Lucene5学习之自定义Collector
你们都睡了,而我却在写博客,呵呵!我也不知道为什么都夜深了,我却还没一点困意,趁着劲头赶紧把自定义结果集写完,已经拖了2天没更新了,不能让你们等太久,我也要把写博客一直坚持下去。
Collector是什么?还是看源码吧。这也是最权威的解释说明。
- /**
- * <p>Expert: Collectors are primarily meant to be used to
- * gather raw results from a search, and implement sorting
- * or custom result filtering, collation, etc. </p>
- *
- * <p>Lucene's core collectors are derived from {@link Collector}
- * and {@link SimpleCollector}. Likely your application can
- * use one of these classes, or subclass {@link TopDocsCollector},
- * instead of implementing Collector directly:
- *
- * <ul>
- *
- * <li>{@link TopDocsCollector} is an abstract base class
- * that assumes you will retrieve the top N docs,
- * according to some criteria, after collection is
- * done. </li>
- *
- * <li>{@link TopScoreDocCollector} is a concrete subclass
- * {@link TopDocsCollector} and sorts according to score +
- * docID. This is used internally by the {@link
- * IndexSearcher} search methods that do not take an
- * explicit {@link Sort}. It is likely the most frequently
- * used collector.</li>
- *
- * <li>{@link TopFieldCollector} subclasses {@link
- * TopDocsCollector} and sorts according to a specified
- * {@link Sort} object (sort by field). This is used
- * internally by the {@link IndexSearcher} search methods
- * that take an explicit {@link Sort}.
- *
- * <li>{@link TimeLimitingCollector}, which wraps any other
- * Collector and aborts the search if it's taken too much
- * time.</li>
- *
- * <li>{@link PositiveScoresOnlyCollector} wraps any other
- * Collector and prevents collection of hits whose score
- * is <= 0.0</li>
- *
- * </ul>
- *
- * @lucene.experimental
- */
- public interface Collector {
- /**
- * Create a new {@link LeafCollector collector} to collect the given context.
- *
- * @param context
- * next atomic reader context
- */
- LeafCollector getLeafCollector(LeafReaderContext context) throws IOException;
- }
Collector系列接口是用来收集查询结果,实现排序,自定义结果集过滤和收集。Collector和LeafCollector是Lucene结果集收集的核心。
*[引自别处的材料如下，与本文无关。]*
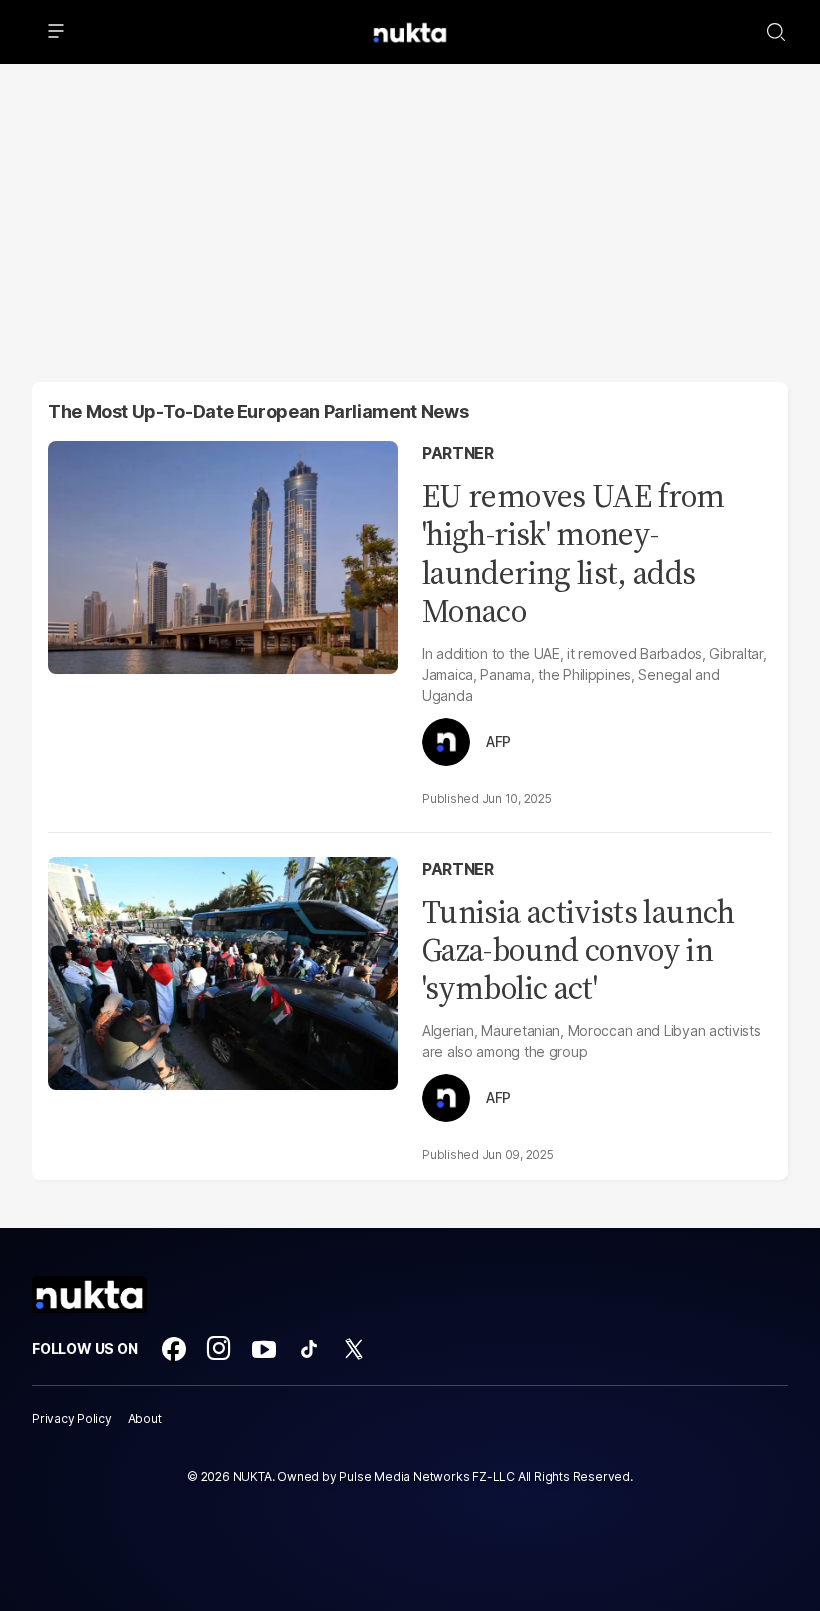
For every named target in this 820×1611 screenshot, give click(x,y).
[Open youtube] (264, 1349)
TopDocsCollector:是用来收集Top N结果的,
TopScoreDocCollector:它是TopDocsCollector的子类,它返回的结果集会根据评分和docId进行排序,该接口在IndexSearcher类的search方法内部被调用,但search方法并不需要显式的指定一个Sort排序器,TopScoreDocCollector是使用频率最高的一个结果收集器接口。
TopFieldCollector:它也是TopDocsCollector的子类,跟TopScoreDocCollector的区别是,TopScoreDocCollector是根据评分和docId进行排序的,而TopFieldCollector是根据用户指定的域进行排序,在调用IndexSearcher.search方法时需要显式的指定Sort排序器。
TimeLimitingCollector:它是其他Collector的包装器,它的功能是当被包装的Collector耗时超过限制时可以中断收集过程。
PositiveScoresOnlyCollector:从类名就知道它是干嘛的,Positive正数的意思,即只返回score评分大于零的索引文档,它跟TimeLimitingCollector都属于其他Collector的包装器,都使用了装饰者模式。
Collector接口只有一个接口方法:
- LeafCollector getLeafCollector(LeafReaderContext context) throws IOException;
根据提供的IndexReader上下文对象返回一个LeafCollector,LeafCollector其实就是对应每个段文件的收集器,每次切换段文件时都会调用一次此接口方法。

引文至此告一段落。